The only thing you need now, is a file with all those 5000 HTTP links - or were they 50000? No matter how many links you have to check, this is easy done:

Create a MySQL batch script, say weblinks.sql, that contains:

# Put your database here!
use phpnuke;
#
# Output all entries of 'nuke_weblinks'
#
select url from nuke_links_links;

Run it from the MySQL prompt:

mysql < weblinks.sql

(You may need to add your user and password in the file, see running MySQL in Batch Mode). This should produce a list of all the URLs on the standard output. You only need to redirect it to a file:

mysql < weblinks.sql > urls_weblinks

Now all the above comes to its completion: write a cron job to execute a script that contains the following two commands:

mysql < weblinks.sql > urls_weblinks
deadlinkcheck -output deadlinks.html -HTMLoutput urls_weblinks

Next day, when the cron job is finished and you're enjoying the morning coffee, just open the file deadlinks.html with your browser and check the results.
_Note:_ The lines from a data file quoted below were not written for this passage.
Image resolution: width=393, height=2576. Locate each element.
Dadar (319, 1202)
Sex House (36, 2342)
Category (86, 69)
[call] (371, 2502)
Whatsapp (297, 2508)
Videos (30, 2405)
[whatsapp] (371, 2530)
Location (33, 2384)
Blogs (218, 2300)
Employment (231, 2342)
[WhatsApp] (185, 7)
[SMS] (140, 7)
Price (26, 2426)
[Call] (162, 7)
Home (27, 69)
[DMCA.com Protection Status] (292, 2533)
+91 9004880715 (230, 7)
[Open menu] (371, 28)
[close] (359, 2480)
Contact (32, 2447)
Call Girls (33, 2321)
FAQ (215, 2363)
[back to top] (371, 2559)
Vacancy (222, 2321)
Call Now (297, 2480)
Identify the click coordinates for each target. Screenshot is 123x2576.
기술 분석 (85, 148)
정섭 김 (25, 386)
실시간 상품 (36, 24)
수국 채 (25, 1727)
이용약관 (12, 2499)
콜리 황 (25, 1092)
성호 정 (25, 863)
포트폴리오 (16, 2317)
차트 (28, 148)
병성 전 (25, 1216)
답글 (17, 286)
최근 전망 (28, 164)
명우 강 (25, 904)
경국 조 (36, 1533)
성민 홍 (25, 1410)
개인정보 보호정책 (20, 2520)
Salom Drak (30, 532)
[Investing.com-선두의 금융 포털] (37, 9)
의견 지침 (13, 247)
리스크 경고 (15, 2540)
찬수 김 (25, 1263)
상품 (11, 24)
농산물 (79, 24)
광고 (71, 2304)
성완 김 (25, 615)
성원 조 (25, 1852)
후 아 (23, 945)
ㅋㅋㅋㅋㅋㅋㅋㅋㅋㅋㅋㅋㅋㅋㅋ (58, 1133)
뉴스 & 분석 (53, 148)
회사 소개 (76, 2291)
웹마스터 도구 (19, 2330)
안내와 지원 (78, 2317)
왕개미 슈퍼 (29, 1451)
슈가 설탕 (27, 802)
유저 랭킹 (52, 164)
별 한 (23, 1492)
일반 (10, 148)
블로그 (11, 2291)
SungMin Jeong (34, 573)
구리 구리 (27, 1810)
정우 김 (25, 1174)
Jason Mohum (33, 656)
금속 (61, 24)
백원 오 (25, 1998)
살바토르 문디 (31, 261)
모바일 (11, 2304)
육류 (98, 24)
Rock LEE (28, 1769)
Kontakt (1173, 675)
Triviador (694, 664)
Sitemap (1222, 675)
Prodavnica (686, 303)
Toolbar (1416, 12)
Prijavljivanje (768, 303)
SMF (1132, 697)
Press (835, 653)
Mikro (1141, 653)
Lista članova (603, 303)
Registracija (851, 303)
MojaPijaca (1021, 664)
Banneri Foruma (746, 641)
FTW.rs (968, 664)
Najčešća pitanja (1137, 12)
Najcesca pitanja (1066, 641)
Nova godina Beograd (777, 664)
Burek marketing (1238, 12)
TipHow to find out the category of the invalid links
 

To find and correct an invalid link in PHP-Nuke, it is nice to know the category it is in. The solution we will present is not perfect, but you could find an even better one, if you were willing to tweak the code of the deadlinkcheck script. Use the following command in weblinks.sql:

select url, cid, sid from nuke_links_links;

The rest remains the same. Now, at the end you get a file that contains the validated links, sorted according to HTTP return code (2xx, 3xx and 4xx) with the difference that now you see the categories in the anchor text! The links themselves show up in the status line of the browser when you pass the mouse pointer over the category id! This just makes use of a bug (in this case a feature ) of deadlinkcheck: if you have more information than just the link to check on a line, it checks the link and uses (part of) that extra information as anchor text.